Data for locating visible targets
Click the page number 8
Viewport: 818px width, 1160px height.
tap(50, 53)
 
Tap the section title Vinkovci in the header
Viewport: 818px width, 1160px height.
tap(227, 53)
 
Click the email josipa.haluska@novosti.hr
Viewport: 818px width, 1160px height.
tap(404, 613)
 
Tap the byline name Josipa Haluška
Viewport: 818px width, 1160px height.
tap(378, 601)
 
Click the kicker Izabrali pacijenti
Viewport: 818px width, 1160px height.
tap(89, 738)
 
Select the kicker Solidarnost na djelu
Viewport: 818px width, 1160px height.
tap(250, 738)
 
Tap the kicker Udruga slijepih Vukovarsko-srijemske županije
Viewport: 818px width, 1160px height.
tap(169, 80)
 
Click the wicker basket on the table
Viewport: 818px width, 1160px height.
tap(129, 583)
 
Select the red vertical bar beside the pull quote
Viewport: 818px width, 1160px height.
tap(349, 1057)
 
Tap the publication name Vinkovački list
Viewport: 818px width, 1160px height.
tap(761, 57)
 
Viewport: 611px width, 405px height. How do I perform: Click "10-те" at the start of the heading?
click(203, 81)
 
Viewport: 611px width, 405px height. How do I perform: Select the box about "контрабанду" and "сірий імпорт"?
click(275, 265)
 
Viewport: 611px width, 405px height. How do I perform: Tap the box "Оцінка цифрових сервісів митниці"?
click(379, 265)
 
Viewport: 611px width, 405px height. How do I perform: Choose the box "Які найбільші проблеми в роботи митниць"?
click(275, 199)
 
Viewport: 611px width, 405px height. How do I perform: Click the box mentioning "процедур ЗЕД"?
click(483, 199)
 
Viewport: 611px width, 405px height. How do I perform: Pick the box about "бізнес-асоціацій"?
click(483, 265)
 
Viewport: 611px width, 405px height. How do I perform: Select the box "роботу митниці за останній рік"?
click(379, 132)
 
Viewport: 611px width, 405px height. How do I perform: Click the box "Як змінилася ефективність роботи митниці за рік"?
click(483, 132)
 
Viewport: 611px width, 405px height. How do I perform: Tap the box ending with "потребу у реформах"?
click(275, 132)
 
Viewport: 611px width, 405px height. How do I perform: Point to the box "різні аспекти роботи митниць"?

> [What is required]: Update all the items above by replacing every "Viewport" with "Window", and return them in full with nothing else changed.

> [Right answer]:
Click the page number 8
Window: 818px width, 1160px height.
tap(50, 53)
 
Tap the section title Vinkovci in the header
Window: 818px width, 1160px height.
tap(227, 53)
 
Click the email josipa.haluska@novosti.hr
Window: 818px width, 1160px height.
tap(404, 613)
 
Tap the byline name Josipa Haluška
Window: 818px width, 1160px height.
tap(378, 601)
 
Click the kicker Izabrali pacijenti
Window: 818px width, 1160px height.
tap(89, 738)
 
Select the kicker Solidarnost na djelu
Window: 818px width, 1160px height.
tap(250, 738)
 
Tap the kicker Udruga slijepih Vukovarsko-srijemske županije
Window: 818px width, 1160px height.
tap(169, 80)
 
Click the wicker basket on the table
Window: 818px width, 1160px height.
tap(129, 583)
 
Select the red vertical bar beside the pull quote
Window: 818px width, 1160px height.
tap(349, 1057)
 
Tap the publication name Vinkovački list
Window: 818px width, 1160px height.
tap(761, 57)
 
Window: 611px width, 405px height. How do I perform: Click "10-те" at the start of the heading?
click(203, 81)
 
Window: 611px width, 405px height. How do I perform: Select the box about "контрабанду" and "сірий імпорт"?
click(275, 265)
 
Window: 611px width, 405px height. How do I perform: Tap the box "Оцінка цифрових сервісів митниці"?
click(379, 265)
 
Window: 611px width, 405px height. How do I perform: Choose the box "Які найбільші проблеми в роботи митниць"?
click(275, 199)
 
Window: 611px width, 405px height. How do I perform: Click the box mentioning "процедур ЗЕД"?
click(483, 199)
 
Window: 611px width, 405px height. How do I perform: Pick the box about "бізнес-асоціацій"?
click(483, 265)
 
Window: 611px width, 405px height. How do I perform: Select the box "роботу митниці за останній рік"?
click(379, 132)
 
Window: 611px width, 405px height. How do I perform: Click the box "Як змінилася ефективність роботи митниці за рік"?
click(483, 132)
 
Window: 611px width, 405px height. How do I perform: Tap the box ending with "потребу у реформах"?
click(275, 132)
 
Window: 611px width, 405px height. How do I perform: Point to the box "різні аспекти роботи митниць"?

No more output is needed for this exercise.